I find the task of having bubbling emotions available to me on the spot very daunting and very unrealistically achievable. The method of physical actions speaks to this concern. If you know what you are physically doing every performance, if you are playing actions, the emotions will be a by product of that. Through their logic and their sequence, one penetrates into the deepest, most complicated feelings and emotional experiences. Isn’t that true in real life too? We are actively doing something or trying not to do something when emotions start to flow. We are committed to the sincerity of the moment with all it’s stakes- and that is what moves us.
If everything I am to speak in a scene is filled with action in pursuit of achieving my objective, then technically, I’ll never have to worry about empty silences, or awkward words.
Another highly important task for actors is image work. It is our responsiblity to transmit our images clearly to our scene partners. Recently I have experienced the benefits of investigating and dissecting each and every word of a text. We have done this with our sonnets in text class- and wow- can I ever feel the difference after I’ve done the work. (And also as an audience member). The images are crystal clear. This specific detailed work takes patience and dedication. But there is a payoff at the end.
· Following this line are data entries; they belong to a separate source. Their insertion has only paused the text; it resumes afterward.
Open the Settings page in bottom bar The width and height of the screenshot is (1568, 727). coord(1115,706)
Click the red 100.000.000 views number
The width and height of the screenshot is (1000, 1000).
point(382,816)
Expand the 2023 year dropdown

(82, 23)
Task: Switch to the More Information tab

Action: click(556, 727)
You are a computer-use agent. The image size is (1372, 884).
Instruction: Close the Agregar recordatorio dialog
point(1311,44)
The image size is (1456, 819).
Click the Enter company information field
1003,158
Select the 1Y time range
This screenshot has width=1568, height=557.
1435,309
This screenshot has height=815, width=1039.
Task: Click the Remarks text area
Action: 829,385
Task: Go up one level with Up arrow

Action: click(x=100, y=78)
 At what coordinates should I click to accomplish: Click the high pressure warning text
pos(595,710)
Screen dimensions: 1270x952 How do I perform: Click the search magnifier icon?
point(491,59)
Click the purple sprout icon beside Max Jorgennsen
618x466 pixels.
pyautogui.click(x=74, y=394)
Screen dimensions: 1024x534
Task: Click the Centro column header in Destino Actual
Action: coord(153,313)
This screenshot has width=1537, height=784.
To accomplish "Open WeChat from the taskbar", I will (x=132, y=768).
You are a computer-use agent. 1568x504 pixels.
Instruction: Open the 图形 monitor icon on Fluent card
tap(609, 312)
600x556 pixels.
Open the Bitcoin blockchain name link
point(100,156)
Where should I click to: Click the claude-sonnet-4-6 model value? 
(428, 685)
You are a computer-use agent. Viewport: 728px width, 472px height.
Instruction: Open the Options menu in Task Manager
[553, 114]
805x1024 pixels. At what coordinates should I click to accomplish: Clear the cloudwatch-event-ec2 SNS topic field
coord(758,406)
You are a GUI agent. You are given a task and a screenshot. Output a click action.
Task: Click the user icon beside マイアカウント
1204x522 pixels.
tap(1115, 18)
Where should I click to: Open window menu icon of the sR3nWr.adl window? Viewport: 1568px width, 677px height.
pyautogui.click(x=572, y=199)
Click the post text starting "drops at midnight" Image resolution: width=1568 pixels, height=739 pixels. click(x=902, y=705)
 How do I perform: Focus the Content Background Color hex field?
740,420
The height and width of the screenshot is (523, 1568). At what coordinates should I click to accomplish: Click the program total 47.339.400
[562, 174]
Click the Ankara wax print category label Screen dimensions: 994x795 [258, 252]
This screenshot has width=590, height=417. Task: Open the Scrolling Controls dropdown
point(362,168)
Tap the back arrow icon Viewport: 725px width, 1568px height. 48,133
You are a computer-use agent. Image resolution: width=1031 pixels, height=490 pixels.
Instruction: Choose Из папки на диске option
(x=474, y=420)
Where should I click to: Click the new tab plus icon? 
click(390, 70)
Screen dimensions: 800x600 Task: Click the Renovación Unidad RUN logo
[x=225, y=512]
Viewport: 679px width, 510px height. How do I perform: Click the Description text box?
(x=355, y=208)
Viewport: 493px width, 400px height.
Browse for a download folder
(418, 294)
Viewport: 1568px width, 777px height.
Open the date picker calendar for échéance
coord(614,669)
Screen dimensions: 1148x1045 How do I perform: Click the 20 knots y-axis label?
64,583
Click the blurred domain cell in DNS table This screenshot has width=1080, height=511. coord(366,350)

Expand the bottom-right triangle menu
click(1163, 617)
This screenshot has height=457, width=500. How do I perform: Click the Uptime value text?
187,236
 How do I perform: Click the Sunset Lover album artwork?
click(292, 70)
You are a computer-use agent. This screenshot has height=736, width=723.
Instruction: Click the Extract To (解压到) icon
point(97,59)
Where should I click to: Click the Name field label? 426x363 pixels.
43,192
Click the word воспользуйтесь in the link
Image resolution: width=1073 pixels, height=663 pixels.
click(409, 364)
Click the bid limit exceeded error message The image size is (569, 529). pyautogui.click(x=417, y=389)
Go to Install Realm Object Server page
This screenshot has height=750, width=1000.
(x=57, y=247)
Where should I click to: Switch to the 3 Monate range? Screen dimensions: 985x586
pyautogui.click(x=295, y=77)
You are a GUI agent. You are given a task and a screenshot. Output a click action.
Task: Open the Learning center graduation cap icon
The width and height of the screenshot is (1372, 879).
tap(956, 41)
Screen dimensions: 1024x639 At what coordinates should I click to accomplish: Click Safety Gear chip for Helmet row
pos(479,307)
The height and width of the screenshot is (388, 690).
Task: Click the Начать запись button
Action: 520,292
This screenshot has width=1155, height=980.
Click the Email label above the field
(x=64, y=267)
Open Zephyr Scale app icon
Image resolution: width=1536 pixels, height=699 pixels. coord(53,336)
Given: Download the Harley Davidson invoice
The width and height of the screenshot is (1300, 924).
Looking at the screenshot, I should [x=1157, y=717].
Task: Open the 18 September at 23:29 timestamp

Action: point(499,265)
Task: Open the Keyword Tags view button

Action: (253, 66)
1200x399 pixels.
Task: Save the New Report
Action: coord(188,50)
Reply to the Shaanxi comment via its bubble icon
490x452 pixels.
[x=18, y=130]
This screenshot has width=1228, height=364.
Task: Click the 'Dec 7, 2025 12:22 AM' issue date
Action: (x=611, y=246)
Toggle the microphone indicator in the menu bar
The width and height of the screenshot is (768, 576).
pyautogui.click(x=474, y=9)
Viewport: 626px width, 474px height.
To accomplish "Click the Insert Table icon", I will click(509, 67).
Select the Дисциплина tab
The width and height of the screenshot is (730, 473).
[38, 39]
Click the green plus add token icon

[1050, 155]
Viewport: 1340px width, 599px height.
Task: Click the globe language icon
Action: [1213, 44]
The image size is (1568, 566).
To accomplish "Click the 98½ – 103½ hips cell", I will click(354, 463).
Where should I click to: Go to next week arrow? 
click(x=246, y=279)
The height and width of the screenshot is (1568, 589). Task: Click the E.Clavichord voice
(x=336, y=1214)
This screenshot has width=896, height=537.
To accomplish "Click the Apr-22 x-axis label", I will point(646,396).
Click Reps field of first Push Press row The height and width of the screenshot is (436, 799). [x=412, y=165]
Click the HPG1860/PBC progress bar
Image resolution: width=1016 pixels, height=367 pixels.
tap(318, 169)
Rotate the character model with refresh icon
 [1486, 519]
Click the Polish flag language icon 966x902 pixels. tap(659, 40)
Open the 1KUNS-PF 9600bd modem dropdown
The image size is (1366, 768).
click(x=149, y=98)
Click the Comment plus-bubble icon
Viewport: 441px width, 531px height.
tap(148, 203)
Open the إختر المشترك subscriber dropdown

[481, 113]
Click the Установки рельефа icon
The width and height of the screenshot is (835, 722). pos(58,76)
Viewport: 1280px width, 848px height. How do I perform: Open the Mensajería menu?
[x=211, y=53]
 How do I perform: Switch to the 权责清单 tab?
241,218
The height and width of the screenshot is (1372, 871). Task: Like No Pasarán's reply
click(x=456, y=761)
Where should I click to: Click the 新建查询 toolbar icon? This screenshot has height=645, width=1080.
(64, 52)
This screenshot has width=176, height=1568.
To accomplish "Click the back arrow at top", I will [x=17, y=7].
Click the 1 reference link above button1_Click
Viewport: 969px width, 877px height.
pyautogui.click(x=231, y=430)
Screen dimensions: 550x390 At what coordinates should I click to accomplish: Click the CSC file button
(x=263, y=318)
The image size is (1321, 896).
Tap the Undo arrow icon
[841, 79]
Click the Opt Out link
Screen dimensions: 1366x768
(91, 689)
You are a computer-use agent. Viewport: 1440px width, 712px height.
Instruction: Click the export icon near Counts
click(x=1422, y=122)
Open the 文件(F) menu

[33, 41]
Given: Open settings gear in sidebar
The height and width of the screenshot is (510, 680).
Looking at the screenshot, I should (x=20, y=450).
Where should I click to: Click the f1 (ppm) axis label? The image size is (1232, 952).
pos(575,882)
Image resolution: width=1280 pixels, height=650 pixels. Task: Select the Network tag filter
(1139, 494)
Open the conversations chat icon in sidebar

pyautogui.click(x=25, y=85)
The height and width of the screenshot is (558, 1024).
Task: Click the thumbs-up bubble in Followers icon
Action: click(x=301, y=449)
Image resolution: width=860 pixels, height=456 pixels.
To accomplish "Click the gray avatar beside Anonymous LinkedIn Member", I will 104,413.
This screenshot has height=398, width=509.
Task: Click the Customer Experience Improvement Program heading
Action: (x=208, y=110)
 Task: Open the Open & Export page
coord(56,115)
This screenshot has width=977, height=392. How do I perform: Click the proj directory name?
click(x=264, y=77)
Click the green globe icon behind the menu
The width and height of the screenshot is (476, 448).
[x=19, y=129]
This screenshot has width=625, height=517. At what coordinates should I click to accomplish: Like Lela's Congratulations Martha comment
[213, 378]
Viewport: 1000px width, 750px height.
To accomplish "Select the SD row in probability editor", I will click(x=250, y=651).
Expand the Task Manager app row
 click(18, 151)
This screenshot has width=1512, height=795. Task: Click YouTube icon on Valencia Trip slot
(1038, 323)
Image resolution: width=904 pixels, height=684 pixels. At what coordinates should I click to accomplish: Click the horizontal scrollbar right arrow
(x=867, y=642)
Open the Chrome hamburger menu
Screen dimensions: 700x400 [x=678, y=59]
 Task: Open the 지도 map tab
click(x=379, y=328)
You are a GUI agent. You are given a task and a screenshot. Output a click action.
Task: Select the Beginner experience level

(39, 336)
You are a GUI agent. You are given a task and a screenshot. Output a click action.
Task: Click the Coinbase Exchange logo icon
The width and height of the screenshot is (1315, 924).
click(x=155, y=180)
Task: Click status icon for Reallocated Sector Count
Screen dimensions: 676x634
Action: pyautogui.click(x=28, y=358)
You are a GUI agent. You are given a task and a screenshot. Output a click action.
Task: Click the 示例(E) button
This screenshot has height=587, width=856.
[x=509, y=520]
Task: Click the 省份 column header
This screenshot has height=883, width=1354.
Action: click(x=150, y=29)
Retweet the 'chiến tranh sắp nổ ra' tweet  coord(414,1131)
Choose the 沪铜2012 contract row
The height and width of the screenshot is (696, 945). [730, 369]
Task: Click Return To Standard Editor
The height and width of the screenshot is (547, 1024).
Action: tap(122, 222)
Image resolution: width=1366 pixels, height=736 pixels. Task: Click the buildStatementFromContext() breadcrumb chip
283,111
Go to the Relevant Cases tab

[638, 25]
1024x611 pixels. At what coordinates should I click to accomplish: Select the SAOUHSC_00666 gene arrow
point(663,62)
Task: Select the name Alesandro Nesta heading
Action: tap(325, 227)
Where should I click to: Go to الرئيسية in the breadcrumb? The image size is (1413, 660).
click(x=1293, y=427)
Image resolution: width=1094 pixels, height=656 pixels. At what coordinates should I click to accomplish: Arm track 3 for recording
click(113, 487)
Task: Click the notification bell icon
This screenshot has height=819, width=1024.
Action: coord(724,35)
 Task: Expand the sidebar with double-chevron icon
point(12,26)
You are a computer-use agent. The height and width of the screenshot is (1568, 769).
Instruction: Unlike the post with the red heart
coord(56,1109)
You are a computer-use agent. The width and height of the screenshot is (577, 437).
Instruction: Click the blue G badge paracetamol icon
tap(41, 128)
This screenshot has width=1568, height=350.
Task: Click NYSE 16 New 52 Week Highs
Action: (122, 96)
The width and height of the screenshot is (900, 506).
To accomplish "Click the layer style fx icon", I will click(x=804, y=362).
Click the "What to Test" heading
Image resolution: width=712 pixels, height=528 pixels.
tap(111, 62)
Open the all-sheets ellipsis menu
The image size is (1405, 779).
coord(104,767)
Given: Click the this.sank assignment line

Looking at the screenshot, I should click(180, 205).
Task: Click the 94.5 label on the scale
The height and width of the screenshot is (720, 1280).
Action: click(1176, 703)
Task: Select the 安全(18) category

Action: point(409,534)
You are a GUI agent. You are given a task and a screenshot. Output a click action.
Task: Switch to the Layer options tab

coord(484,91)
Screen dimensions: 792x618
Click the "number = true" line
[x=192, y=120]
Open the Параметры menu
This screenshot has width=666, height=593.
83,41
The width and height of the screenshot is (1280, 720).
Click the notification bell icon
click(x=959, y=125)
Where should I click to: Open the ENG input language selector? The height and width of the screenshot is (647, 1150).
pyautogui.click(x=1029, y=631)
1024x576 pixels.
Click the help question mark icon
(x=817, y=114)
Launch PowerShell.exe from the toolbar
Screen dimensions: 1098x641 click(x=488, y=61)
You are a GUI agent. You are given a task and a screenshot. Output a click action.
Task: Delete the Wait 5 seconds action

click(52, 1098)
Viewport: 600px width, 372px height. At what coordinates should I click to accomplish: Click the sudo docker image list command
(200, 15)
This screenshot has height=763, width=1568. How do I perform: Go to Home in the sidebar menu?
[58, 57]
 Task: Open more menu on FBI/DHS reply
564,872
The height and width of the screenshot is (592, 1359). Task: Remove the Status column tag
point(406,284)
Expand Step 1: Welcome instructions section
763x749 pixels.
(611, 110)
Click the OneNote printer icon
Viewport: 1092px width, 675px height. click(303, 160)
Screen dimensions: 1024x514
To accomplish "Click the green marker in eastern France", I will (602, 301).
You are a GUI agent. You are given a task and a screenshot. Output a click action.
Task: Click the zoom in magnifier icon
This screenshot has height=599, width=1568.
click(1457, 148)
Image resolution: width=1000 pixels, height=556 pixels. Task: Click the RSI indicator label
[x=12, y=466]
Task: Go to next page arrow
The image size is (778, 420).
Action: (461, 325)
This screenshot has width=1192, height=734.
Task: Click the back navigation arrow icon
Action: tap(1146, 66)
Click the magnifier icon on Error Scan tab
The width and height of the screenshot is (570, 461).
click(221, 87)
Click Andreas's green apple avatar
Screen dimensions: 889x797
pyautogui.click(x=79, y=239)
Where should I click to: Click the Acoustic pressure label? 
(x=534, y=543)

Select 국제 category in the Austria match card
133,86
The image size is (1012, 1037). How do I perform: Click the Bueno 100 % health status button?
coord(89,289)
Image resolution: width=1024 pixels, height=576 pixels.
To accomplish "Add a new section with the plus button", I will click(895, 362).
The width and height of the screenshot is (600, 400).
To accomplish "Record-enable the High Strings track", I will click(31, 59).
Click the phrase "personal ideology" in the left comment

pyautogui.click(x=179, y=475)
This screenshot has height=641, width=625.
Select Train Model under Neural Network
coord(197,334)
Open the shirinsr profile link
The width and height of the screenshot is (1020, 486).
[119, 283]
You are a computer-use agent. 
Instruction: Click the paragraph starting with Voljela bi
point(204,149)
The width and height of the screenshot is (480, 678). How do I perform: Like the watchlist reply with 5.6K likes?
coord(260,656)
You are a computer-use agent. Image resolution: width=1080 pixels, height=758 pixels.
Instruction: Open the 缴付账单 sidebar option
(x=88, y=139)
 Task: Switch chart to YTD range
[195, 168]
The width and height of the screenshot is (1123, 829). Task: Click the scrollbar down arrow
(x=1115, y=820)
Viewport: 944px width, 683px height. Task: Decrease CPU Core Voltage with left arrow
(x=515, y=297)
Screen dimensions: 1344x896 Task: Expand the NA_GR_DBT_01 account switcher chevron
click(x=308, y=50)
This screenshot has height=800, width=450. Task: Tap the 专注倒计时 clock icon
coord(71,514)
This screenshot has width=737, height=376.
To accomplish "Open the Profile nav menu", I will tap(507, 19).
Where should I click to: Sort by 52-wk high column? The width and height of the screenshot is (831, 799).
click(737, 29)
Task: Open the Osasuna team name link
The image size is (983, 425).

The thing I loved most about reading Stanislavski In Rehearsal was his opinion about what is talent. He says that the ability to be sincere on stage is talent. He says sincerity is the most convincing quality of our art. Anything sincerely said or done never arouses doubt. And sincerity is the charm of a person. I love that. I believe we all have something very unique to bring to the stage. We just have to get OUT OF THE WAY of all our habits, and just “be there, fuck”. (P. Lampert).
Feeling is not repeatable night after night. Physical Actions ARE. So, although it takes a mountainous amount of persistent work and constant renewal, this method of physical actions is gold for an actor. Why do we think we don’t have to practice every day like any other artist?! Who do we think we are?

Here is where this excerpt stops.